In every installment of I Love Ya But You’re Strange I spotlight strange but ultimately endearing comic stories. Feel free to e-mail me at email@example.com if you have a suggestion for a future installment!
This time around, based on a suggestion by reader Brian P., we take a look at the time Batman was the world's worst defense attorney.
This is a two-parter that ran in late 1969 in the pages of "Superman's Girl Friend, Lois Lane" #99-100 by Robert Kanigher, Irv Novick and Mike Esposito. The story opened with Lois Lane headed to Gotham City to appear on a television program to celebrate Superman as part of Superman Appreciation Day. She was surprised to discover that the program also booked Lana Lang on the show, in an attempt to determine which of them was the true love of Superman's life. Oddly enough, Lois and Lana argued more than they normally would about something like this. They even had to be separated by a trio of celebrities there for the program (stand-ins for three popular late night television hosts, Johnny Carson, Merv Griffin and Joey Bishop).
Lois then made up with Lana and the two agreed to drive home together. However, while driving late at night, their car swerved off of the road and into the river. Lois emerged from the river without any memory of Lana also being in the car with her. When Lana's body was discovered, Lois was then charged with her murder (Brian P. thought that this might have been a reference by Kanigher to the then-recent incident involving Senator Ted Kennedy, where Kennedy accidentally drove his car off of a bridge at Chappaquiddick Island and into a tidal channel and while Kennedy escaped, the young woman that was in the car with him, Mary Jo Kopechne, died. It is certainly possible, as the Chappaquiddick incident was a major news story and Kanigher was known for being conservative, but I wouldn't be able to say for sure. It does add a bit to the overall oddity of the comic story, though, if Kanigher was also using it to take a shot at Senator Kennedy).
After Bruce Wayne visited Lois in prison, he promised her that he would get her the finest lawyer in the country, which, as it turned out, was himself...as Batman!
Leaving aside the oddity of referring to yourself as the finest lawyer in the country, Batman's not even a laywer, so...huh?!? And yet everyone thinks that this is a great idea in the comic. "Oh yeah, of course, Batman is an awesome lawyer. Everyone knows that. You didn't know Batman is the greatest lawyer in the country? What are you, some moron?"

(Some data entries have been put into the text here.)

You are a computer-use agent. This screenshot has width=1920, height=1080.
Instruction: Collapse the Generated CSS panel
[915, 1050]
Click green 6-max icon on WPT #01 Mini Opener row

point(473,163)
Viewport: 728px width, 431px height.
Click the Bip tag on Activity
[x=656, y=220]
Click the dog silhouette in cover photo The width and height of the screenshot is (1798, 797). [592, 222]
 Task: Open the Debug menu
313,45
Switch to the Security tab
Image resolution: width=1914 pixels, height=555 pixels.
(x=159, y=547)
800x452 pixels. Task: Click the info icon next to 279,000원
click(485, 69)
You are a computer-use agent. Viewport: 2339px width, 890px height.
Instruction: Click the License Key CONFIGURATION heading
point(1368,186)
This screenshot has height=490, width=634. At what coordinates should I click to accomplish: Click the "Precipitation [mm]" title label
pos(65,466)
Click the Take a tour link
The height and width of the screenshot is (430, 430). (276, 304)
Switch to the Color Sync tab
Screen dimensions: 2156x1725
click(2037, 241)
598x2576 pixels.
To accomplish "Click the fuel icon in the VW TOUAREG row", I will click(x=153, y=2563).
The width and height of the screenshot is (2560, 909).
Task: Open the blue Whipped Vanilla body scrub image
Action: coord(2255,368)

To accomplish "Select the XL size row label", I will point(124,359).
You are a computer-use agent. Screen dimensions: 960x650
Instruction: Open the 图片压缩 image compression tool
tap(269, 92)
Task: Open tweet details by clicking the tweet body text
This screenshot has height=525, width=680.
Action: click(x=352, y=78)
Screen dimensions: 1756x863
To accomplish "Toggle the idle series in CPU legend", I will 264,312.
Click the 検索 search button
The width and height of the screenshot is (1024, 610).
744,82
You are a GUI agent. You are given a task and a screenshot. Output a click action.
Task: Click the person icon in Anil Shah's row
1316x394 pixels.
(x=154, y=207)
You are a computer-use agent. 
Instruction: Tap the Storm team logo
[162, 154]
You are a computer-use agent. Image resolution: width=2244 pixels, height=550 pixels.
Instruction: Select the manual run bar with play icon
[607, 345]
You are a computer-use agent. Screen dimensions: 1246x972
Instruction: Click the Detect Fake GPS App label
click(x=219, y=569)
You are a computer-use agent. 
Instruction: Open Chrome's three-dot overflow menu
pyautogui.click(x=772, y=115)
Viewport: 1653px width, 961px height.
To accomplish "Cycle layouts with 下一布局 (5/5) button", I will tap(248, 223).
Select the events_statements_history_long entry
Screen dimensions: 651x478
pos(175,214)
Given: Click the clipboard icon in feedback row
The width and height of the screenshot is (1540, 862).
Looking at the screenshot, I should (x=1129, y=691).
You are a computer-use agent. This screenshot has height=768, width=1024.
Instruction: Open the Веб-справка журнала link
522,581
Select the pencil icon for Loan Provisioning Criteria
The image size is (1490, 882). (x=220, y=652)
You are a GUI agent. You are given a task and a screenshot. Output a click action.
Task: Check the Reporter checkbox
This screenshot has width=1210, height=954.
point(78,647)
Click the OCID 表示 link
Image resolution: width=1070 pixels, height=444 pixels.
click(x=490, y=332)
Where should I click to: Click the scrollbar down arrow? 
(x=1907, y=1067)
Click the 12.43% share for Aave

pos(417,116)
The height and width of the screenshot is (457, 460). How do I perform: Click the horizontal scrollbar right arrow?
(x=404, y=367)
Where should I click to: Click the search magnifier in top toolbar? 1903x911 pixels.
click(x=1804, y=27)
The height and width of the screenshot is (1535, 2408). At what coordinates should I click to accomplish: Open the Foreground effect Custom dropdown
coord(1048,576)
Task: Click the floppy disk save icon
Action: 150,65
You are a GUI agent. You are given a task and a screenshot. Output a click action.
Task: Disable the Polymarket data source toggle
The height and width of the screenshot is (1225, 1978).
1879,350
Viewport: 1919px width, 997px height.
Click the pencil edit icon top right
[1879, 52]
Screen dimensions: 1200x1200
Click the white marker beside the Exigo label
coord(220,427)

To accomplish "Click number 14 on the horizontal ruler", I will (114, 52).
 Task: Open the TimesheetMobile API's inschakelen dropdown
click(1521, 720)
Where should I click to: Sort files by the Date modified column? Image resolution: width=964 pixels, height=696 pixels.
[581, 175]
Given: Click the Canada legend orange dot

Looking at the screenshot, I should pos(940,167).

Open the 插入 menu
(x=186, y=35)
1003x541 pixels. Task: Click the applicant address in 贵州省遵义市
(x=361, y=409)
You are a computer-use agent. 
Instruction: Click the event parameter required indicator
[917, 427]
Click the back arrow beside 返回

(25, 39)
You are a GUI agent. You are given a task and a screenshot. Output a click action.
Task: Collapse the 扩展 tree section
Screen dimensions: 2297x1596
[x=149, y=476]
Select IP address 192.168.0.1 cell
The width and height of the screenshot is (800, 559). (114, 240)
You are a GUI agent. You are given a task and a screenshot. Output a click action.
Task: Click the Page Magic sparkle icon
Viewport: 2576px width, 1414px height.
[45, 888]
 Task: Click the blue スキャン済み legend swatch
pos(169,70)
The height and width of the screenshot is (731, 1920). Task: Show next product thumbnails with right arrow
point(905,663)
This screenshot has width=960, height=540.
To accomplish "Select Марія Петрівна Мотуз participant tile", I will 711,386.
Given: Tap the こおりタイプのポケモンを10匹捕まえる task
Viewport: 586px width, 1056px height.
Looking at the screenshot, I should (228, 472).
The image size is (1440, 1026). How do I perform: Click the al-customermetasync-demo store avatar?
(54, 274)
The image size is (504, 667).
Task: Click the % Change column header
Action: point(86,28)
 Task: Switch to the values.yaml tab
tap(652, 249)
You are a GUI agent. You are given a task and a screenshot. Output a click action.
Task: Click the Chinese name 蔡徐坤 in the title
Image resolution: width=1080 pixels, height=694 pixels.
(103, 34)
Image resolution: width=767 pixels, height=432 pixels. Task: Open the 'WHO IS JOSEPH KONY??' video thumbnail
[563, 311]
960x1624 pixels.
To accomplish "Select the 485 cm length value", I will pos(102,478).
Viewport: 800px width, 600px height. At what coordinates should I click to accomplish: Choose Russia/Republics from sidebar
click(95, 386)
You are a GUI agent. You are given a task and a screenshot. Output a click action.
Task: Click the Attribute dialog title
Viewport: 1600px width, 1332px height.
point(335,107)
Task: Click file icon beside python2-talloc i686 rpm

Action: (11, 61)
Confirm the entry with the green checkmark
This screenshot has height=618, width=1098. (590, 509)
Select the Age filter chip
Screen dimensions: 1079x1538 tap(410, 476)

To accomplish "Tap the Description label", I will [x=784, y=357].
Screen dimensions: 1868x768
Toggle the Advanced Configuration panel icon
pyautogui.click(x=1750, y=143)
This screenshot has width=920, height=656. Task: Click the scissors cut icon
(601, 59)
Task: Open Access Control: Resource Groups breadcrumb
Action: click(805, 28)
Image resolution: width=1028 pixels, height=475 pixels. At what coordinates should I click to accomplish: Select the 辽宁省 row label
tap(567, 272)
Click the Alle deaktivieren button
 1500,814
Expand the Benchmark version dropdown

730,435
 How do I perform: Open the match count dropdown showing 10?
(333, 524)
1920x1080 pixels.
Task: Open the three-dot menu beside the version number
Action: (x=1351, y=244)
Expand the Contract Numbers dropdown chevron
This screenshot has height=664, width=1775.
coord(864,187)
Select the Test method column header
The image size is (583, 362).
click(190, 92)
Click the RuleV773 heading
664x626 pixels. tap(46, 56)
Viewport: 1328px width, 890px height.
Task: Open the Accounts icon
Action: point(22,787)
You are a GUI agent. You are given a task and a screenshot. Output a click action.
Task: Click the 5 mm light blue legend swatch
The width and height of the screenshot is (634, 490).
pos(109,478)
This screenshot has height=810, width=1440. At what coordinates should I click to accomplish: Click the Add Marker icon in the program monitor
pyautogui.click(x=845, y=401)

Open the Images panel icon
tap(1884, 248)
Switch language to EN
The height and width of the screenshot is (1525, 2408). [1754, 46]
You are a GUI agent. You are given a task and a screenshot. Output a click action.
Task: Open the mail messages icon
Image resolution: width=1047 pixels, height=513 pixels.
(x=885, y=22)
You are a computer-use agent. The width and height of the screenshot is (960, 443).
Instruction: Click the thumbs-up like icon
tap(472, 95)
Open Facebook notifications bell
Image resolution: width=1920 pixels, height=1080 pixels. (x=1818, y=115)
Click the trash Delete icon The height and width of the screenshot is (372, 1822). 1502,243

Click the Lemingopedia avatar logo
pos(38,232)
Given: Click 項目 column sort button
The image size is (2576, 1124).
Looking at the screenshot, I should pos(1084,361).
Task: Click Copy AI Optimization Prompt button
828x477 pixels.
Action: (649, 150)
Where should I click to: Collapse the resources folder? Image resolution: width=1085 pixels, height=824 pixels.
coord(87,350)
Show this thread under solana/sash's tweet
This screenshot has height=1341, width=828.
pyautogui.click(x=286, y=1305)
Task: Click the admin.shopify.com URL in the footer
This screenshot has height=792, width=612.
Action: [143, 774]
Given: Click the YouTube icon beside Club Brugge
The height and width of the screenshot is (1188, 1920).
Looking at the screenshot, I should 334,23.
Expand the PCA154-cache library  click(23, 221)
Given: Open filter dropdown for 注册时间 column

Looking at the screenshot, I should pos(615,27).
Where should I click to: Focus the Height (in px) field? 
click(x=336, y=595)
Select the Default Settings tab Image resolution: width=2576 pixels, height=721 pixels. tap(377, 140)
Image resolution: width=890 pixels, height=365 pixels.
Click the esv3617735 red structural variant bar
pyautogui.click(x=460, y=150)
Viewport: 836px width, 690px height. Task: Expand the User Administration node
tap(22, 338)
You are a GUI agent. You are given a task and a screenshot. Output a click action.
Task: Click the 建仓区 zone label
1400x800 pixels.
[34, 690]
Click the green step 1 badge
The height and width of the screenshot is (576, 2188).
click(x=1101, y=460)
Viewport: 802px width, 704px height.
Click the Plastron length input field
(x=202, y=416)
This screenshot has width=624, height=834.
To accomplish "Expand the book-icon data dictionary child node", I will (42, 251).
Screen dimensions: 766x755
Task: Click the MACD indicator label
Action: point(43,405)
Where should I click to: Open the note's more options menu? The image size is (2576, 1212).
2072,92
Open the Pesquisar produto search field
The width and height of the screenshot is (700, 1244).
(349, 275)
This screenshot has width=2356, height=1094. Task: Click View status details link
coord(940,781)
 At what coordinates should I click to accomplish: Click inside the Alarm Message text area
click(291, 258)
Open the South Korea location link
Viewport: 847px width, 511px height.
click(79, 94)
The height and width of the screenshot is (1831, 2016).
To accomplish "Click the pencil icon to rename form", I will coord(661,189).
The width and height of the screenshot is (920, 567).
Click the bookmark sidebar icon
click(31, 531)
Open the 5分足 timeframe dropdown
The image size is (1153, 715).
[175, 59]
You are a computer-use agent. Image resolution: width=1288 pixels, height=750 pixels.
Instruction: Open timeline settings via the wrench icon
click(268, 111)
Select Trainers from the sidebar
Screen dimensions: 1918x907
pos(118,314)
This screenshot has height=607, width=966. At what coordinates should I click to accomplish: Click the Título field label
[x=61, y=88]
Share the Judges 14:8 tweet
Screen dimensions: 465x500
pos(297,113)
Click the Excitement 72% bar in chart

Since things weren't already too bizarre, the Gotham City district attorney determined that the only way to defeat the world's finest defense lawyer in court was to, of course, get Superman, who everyone knows is also an awesome prosecuting attorney.
It makes so much sense that I don't know why all trial are not decided this way.
Things took a turn for the worse when Superman did some investigating and determined that Lois actually is guilty. He informed her that she should just take a plea bargain and she is not happy. Superman, meanwhile, starts to cry. It is pretty awesome.
Why DO they burn so, Superman?
When the trial began, Batman turned out to not be the finest lawyer. In fact, he was downright awful. Pretty much every witness he cross-examined ended up tearing down his case for Lois....
He let her take a polygraph test in front of court and when she failed it, he had to then note, "Hey, wait, this isn't admissible!"
In the end, Batman was not even in court when Lois was about to be convicted. Luckily, it turned out that he was busy exhuming Lana Lang's body. You see, no one had ever bothered to actually do an AUTOPSY on the murder victim! It turned out that it wasn't Lana Lang at all, but an android! Seriously, the world's greatest detective never noticed that there wasn't an autopsy on the body?!?
Also, you have to love how Batman just brought the body into the courtroom. Can't trust the report of Batman's findings. Nope, need a dead body.
Anyhow, Superman then tracked down a gang of androids who were playing real life chess with Lois and Lana (they were the ones who forced them to fight back on the television show), as androids are wont to do...
The real Lana was saved and everything was good, except, of course, through his legal incompetence Batman almost got Lois Lane the Death Penalty. So be forewarned, kids, if you ever go on trial for murder, don't hire Batman! Not even if Bruce Wayne tells you he's an awesome lawyer.